**ABOUT THIS TASK**. Find the "At what coordinates" line in the records below and repeat it and every later line exactly, up to the last; do not include pictures.

**EXTRACTED DATA**.

━━━━━━━━━━━━━━━━━━━━

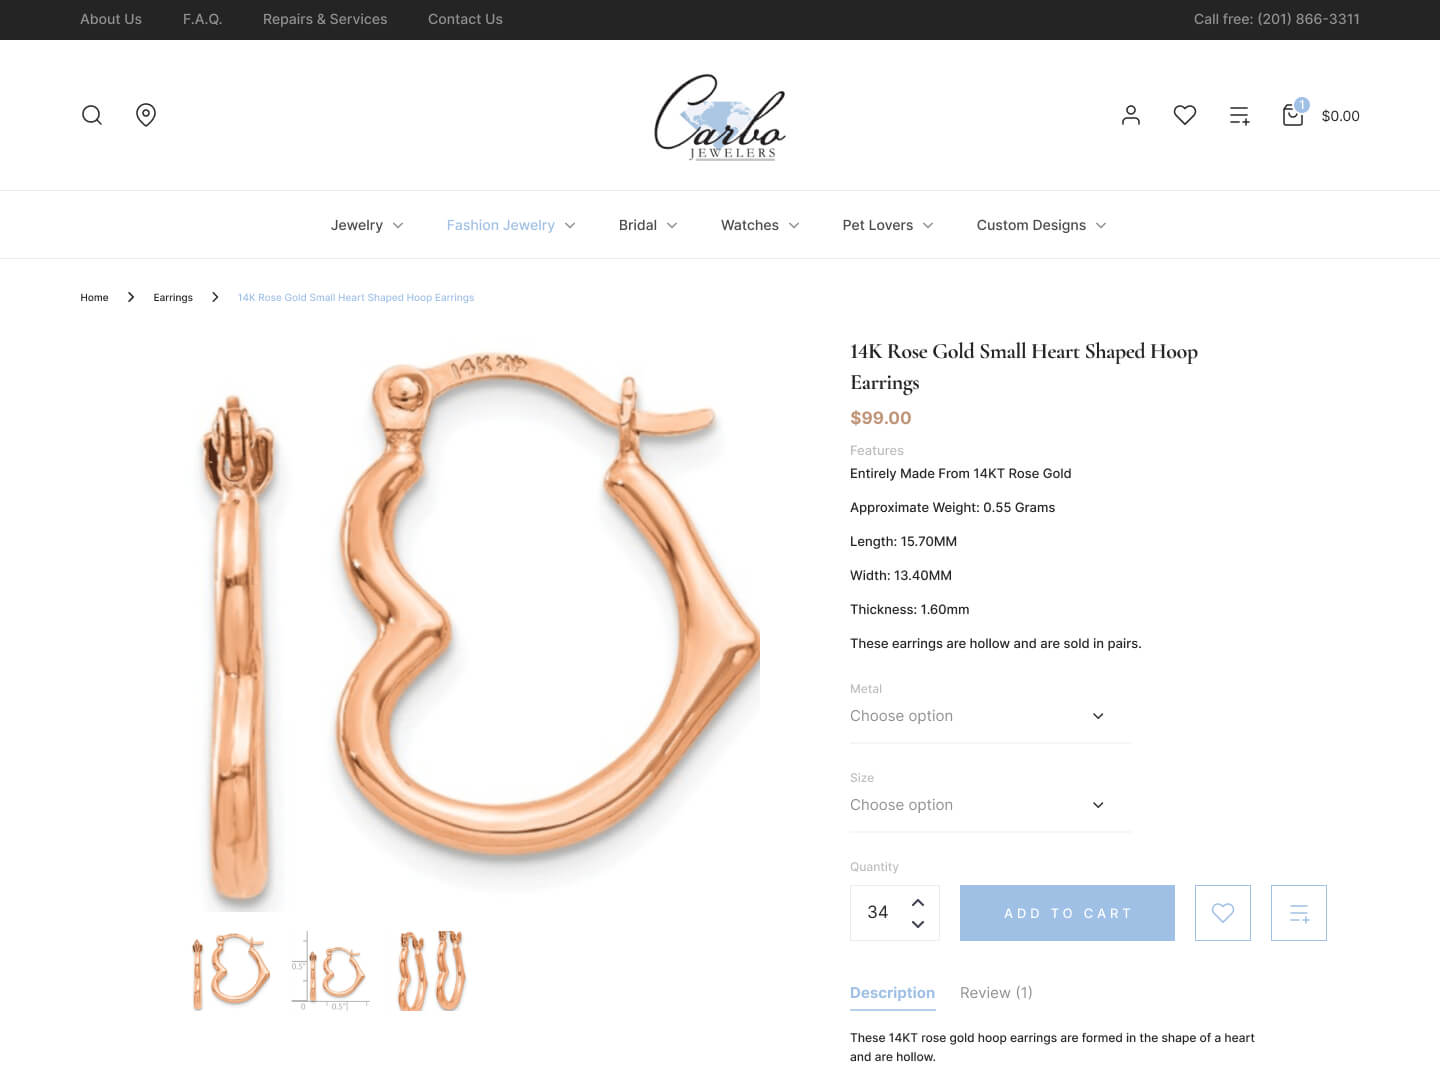
Task: Select the earrings pair thumbnail image
Action: 432,970
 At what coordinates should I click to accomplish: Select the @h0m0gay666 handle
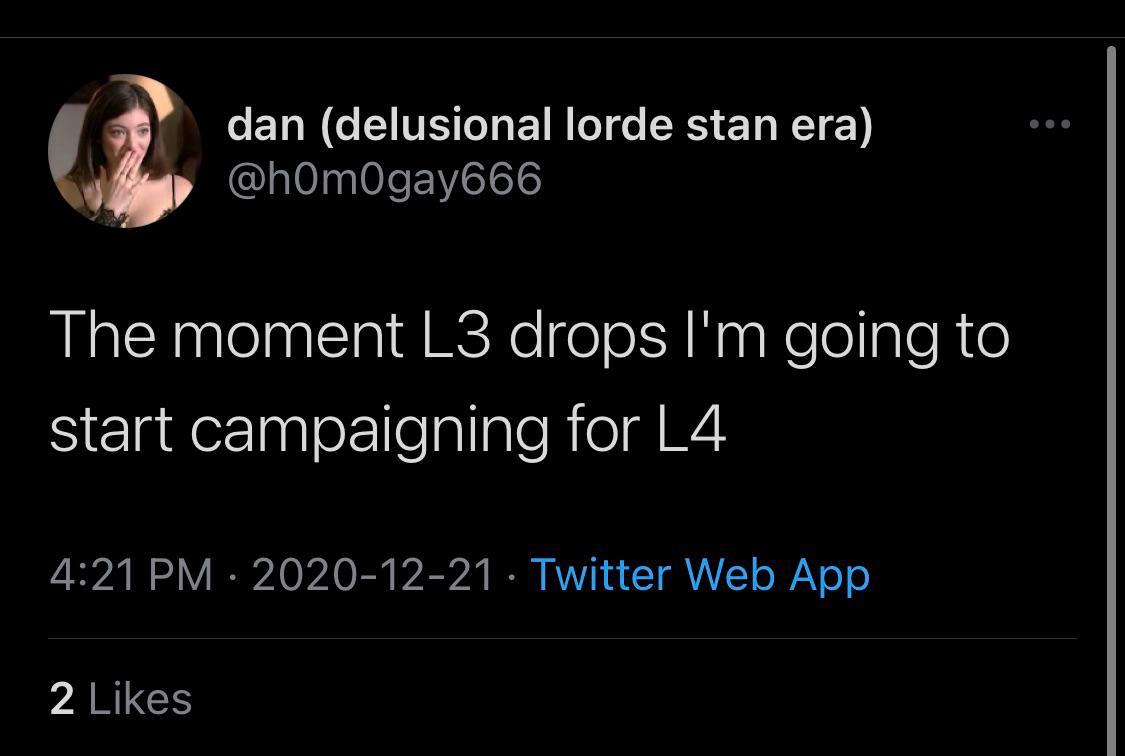click(x=385, y=180)
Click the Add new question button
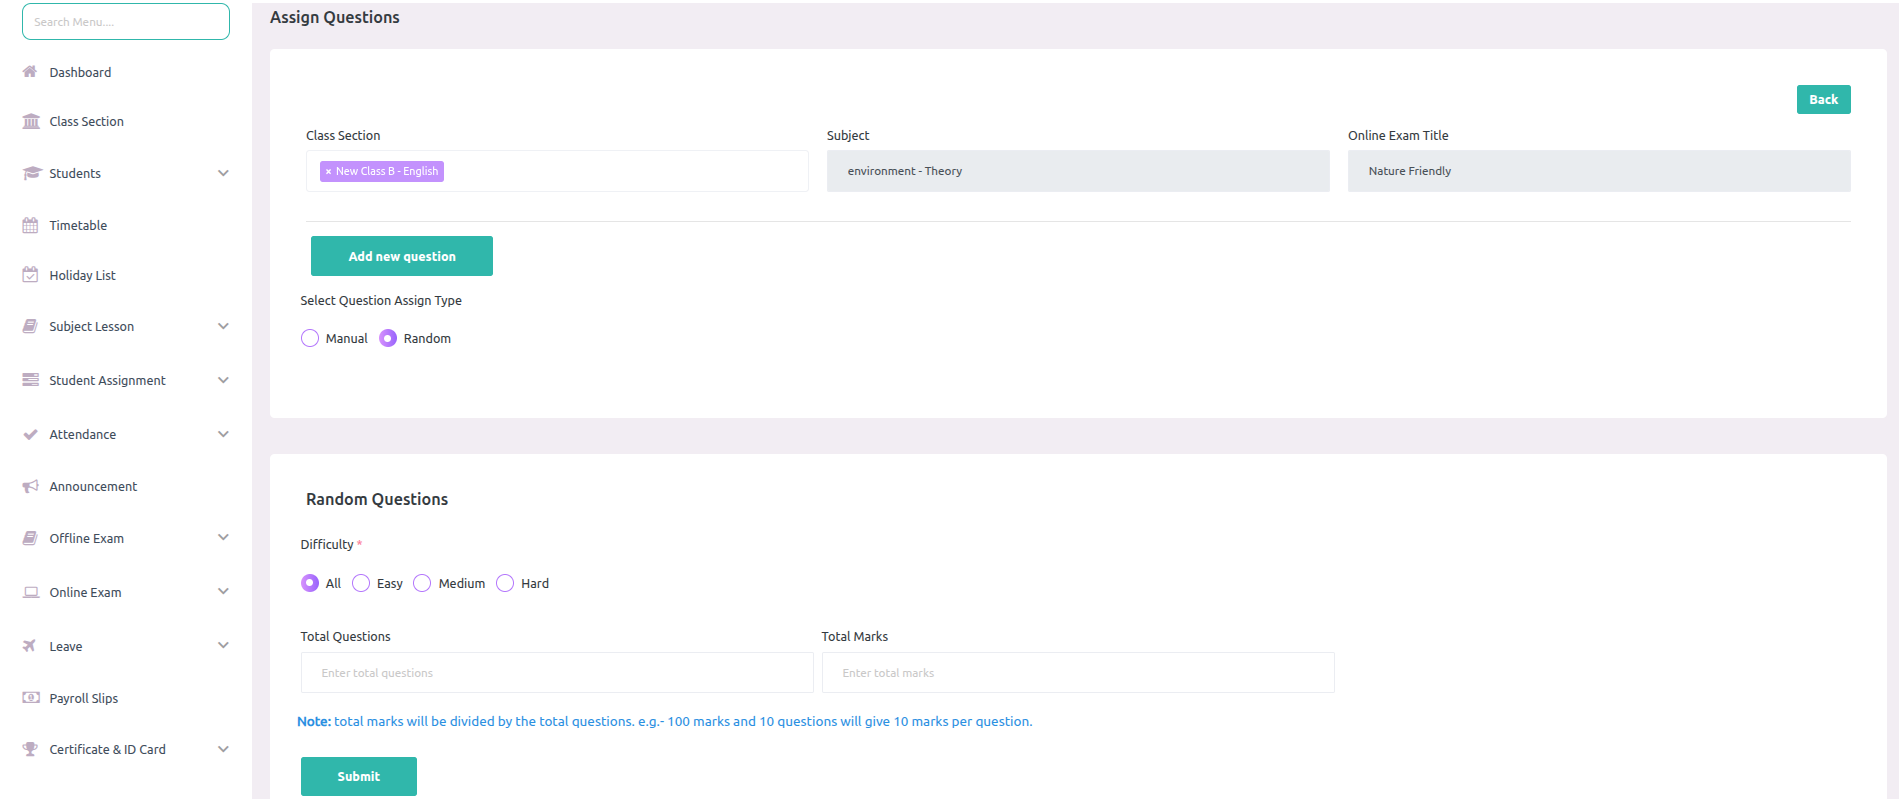Screen dimensions: 1899x799 tap(402, 256)
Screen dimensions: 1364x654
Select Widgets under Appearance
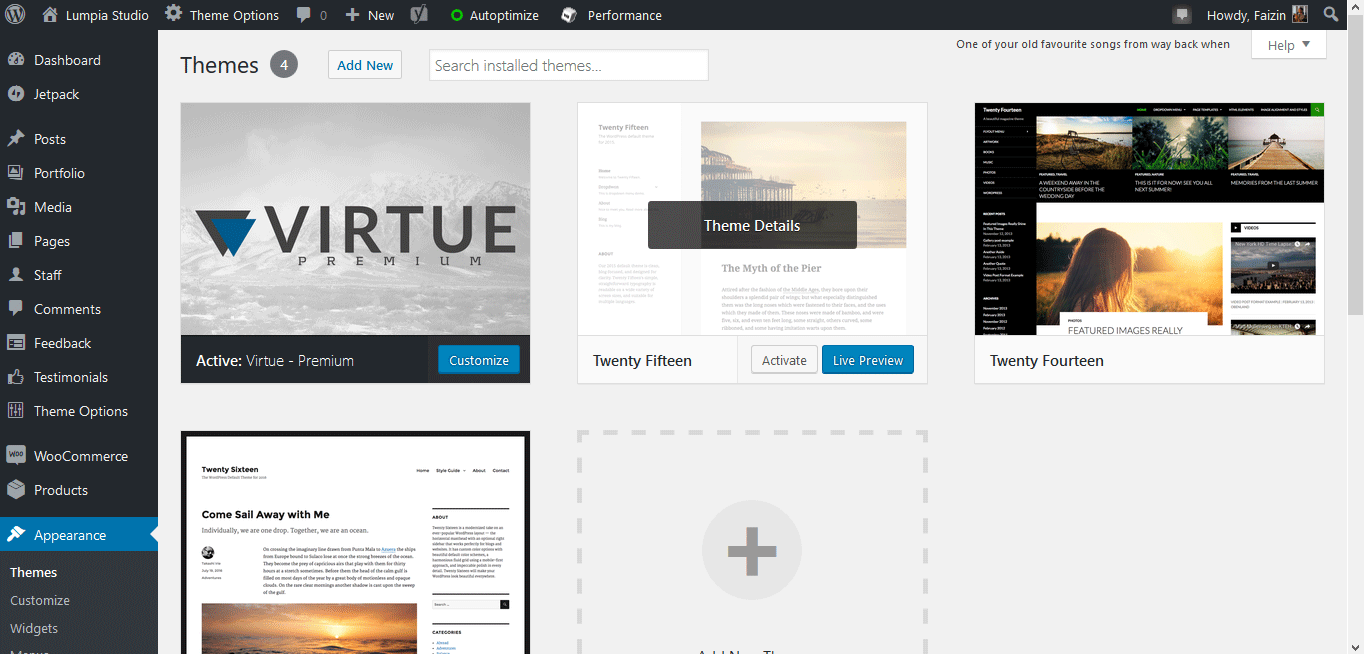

━━━━━━━━━━━━━━━━━━━━

**ANSWER AREA**.
 At what coordinates should I click to accomplish: Select the @h0m0gay666 handle
click(x=385, y=180)
Click the Add new question button
Screen dimensions: 1899x799 tap(402, 256)
Screen dimensions: 1364x654
Select Widgets under Appearance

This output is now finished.